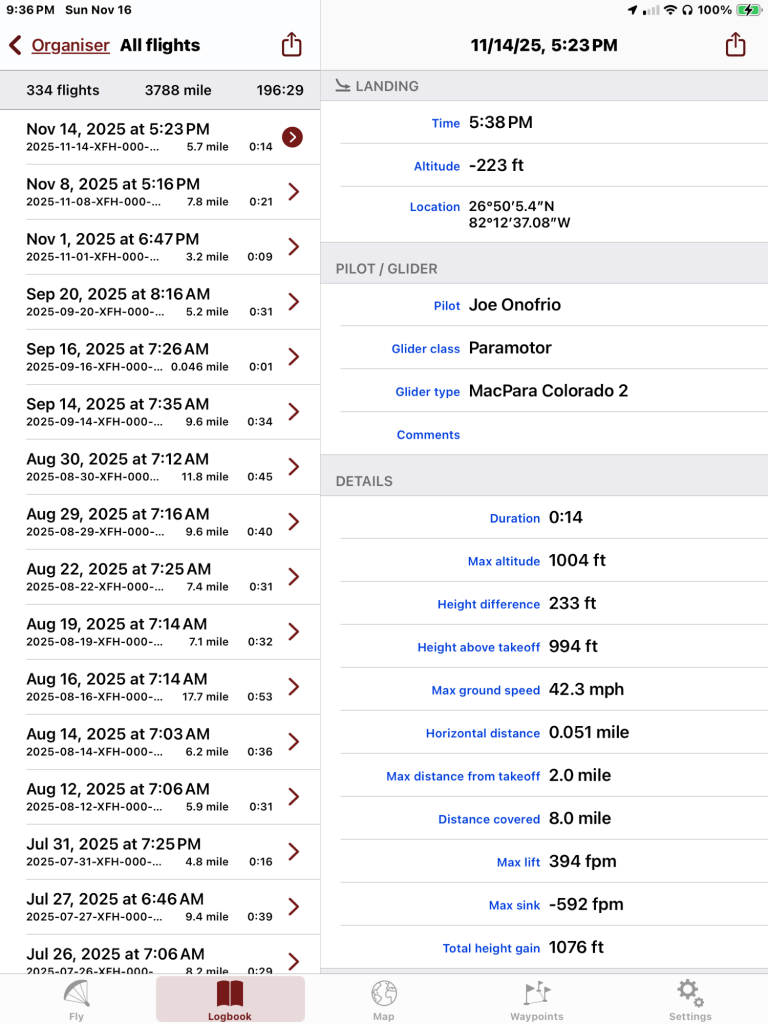Open the Waypoints tab
Viewport: 768px width, 1024px height.
coord(537,997)
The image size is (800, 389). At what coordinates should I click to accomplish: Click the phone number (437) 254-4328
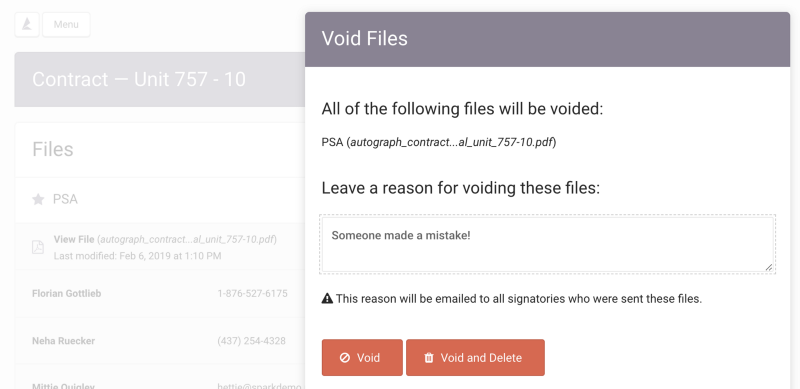[x=252, y=341]
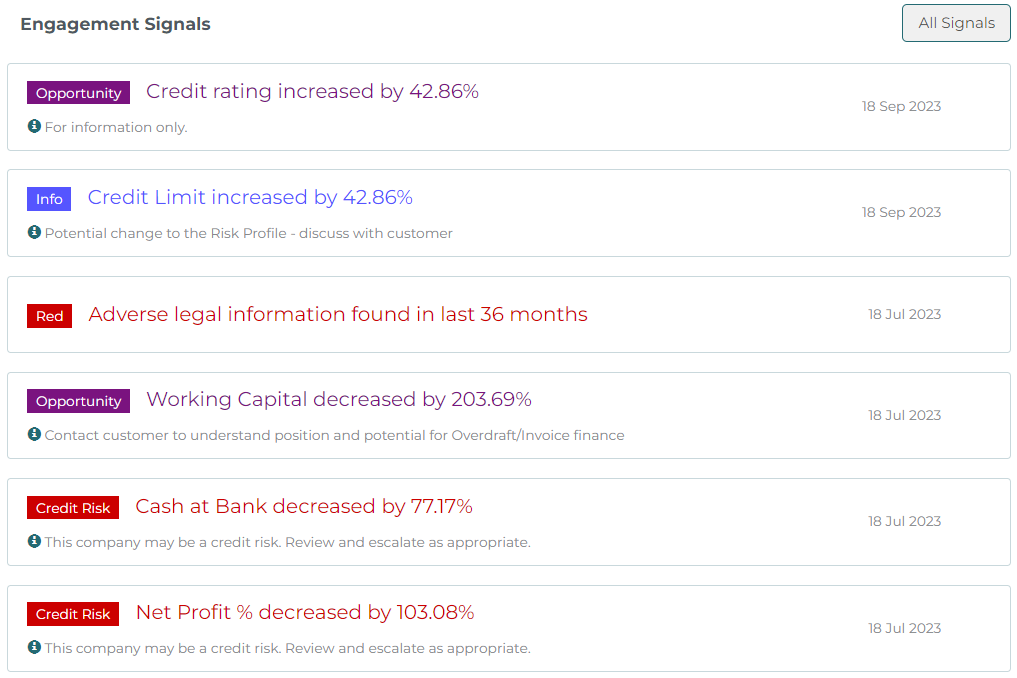
Task: Select Credit Risk tag on Cash at Bank signal
Action: 73,507
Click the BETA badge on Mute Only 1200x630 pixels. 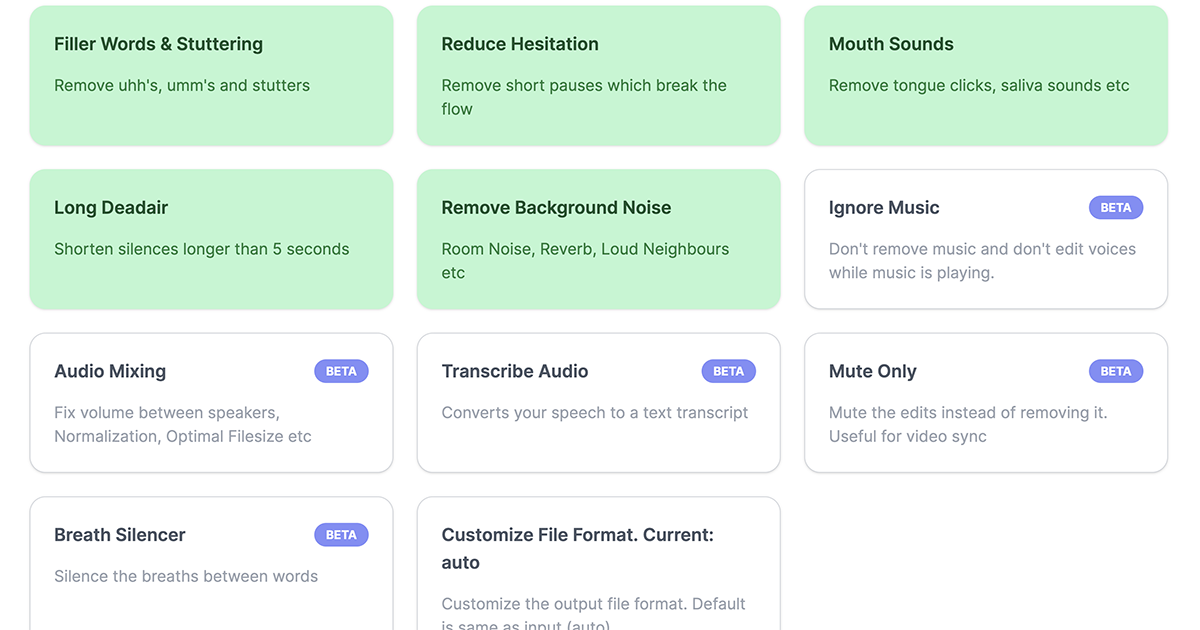point(1115,370)
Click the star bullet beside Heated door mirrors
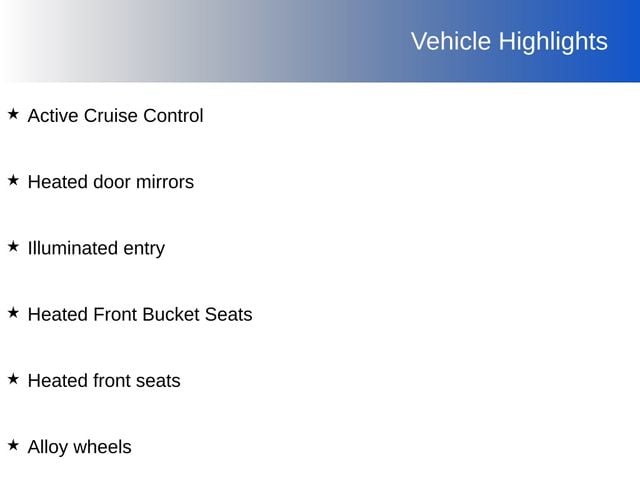Viewport: 640px width, 480px height. pyautogui.click(x=13, y=181)
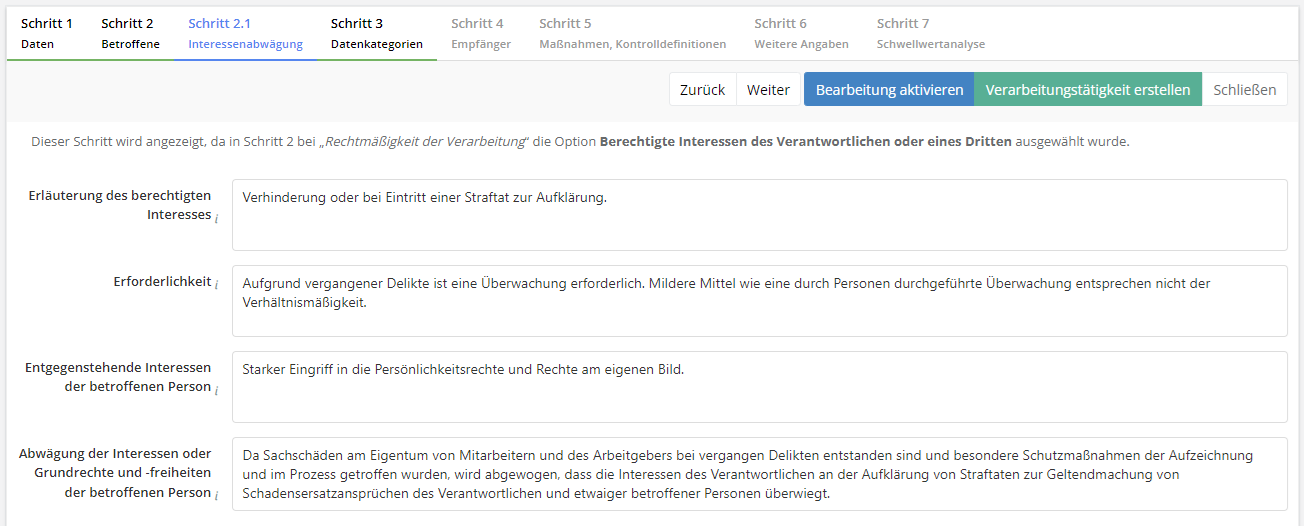Open Schritt 2 Betroffene tab
Viewport: 1304px width, 526px height.
pos(130,33)
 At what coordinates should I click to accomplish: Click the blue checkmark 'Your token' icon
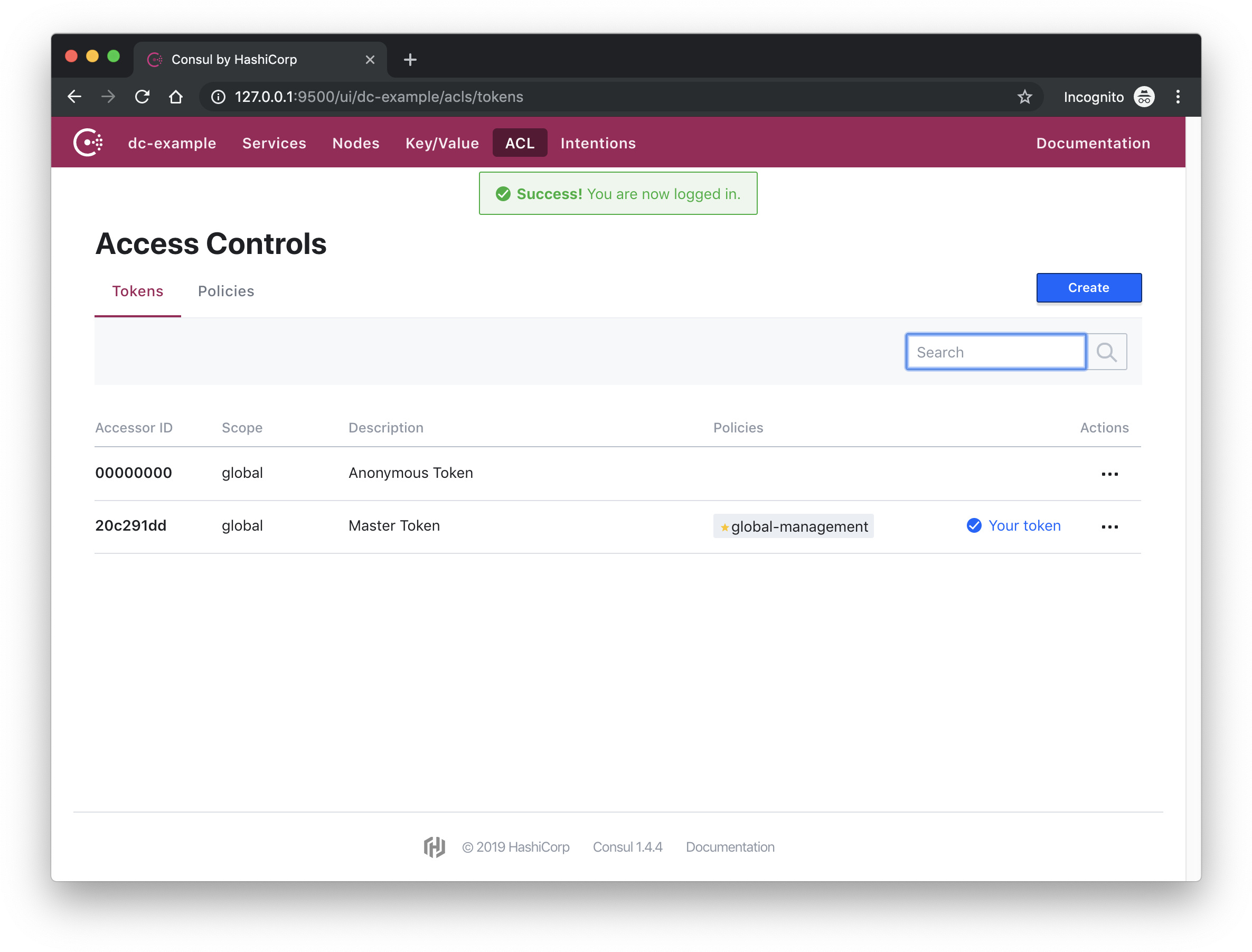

☆ ☆ ☆ ☆

PROBLEM DESCRIPTION> Take the lines from the one holding "Click the star" through the last line of the data above and copy them exactly, both ends included, omitting all pictures.

SOLUTION TO THE EXERCISE>
Click the star bullet beside Heated door mirrors
Viewport: 640px width, 480px height. pyautogui.click(x=13, y=181)
Open Schritt 2 Betroffene tab
Viewport: 1304px width, 526px height.
pos(130,33)
 At what coordinates should I click to accomplish: Click the blue checkmark 'Your token' icon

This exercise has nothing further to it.